- Extract
START

As is already clear, the only honest answer is that we do not know.
Nevertheless, it is not unreasonable to try and guess; and this is
essentially what the IPCC has devoted itself to doing. Its conclusion is
that, by the end of this century, on a business-as-usual basis, global
mean temperature might have risen by anything between 1 degree and 6
degrees centigrade. This is based on a combination of the immensely
complex computer models of the relationship between carbon dioxide
concentrations and global temperature, developed by the Hadley Centre
and others, coupled with a range of different projections of the likely
growth of carbon dioxide emissions.
This last part is not, of course, a scientific matter at all, but
consists of economic forecasting. That is to say, it depends on the rate
of world economic growth over the next hundred years (which in turn
depends to a considerable extent on the projected world population), the
energy-intensiveness of that growth, and the
carbon-intensiveness of the energy used.

END

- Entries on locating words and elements
START

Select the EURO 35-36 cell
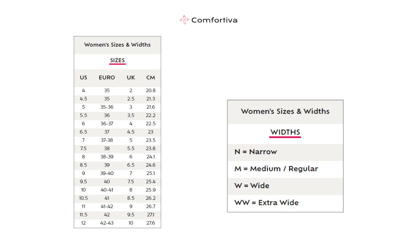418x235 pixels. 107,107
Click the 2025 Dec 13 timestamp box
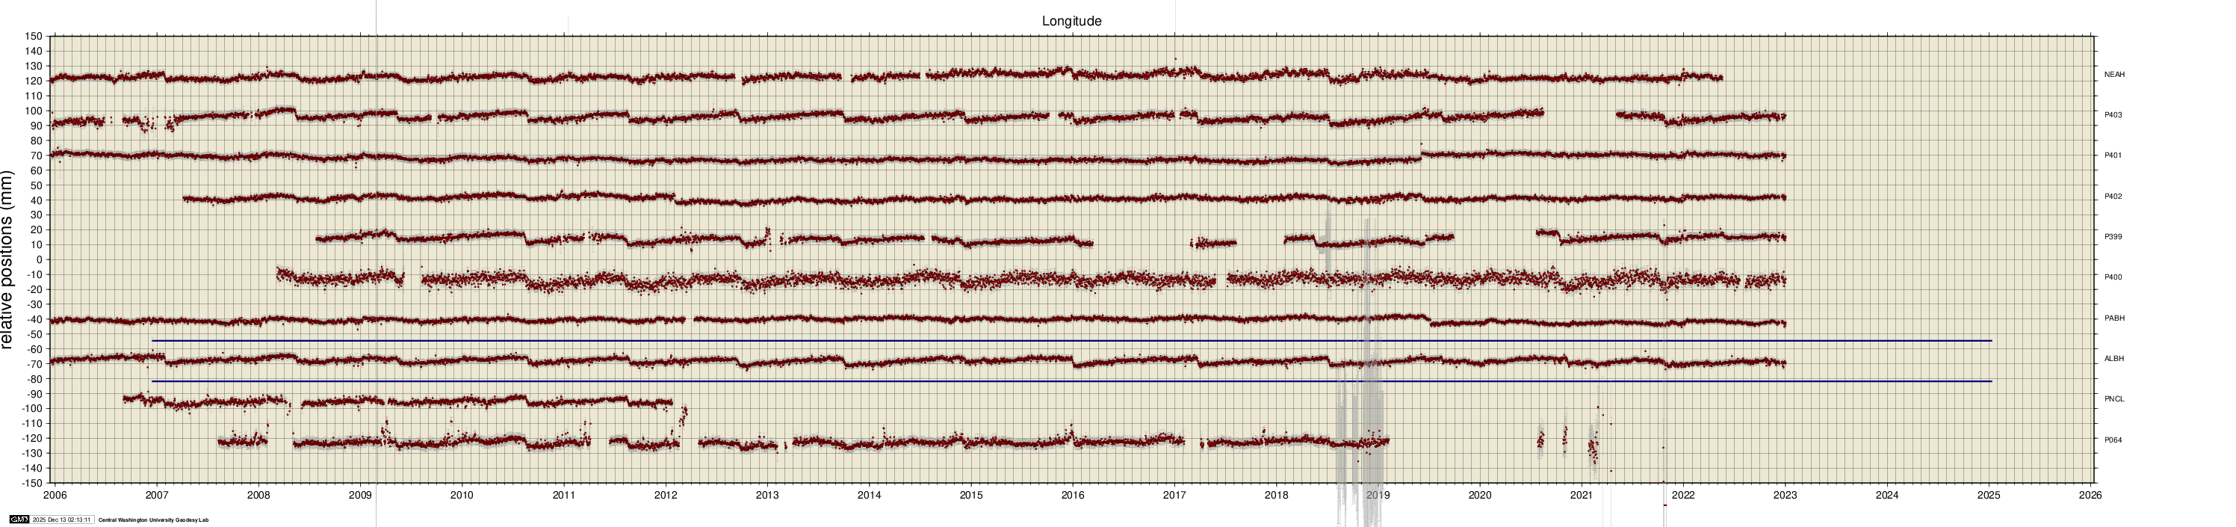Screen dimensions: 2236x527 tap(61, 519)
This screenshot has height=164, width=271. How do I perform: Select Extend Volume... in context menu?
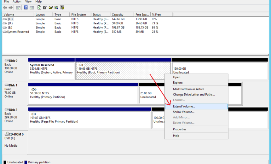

END

- Problem statement
Rewrite everything from "As is already" down to "carbon dioxide emissions." in the passage on climate projections, replacing "immensely" with "extremely".

- Full solution
As is already clear, the only honest answer is that we do not know.
Nevertheless, it is not unreasonable to try and guess; and this is
essentially what the IPCC has devoted itself to doing. Its conclusion is
that, by the end of this century, on a business-as-usual basis, global
mean temperature might have risen by anything between 1 degree and 6
degrees centigrade. This is based on a combination of the extremely
complex computer models of the relationship between carbon dioxide
concentrations and global temperature, developed by the Hadley Centre
and others, coupled with a range of different projections of the likely
growth of carbon dioxide emissions.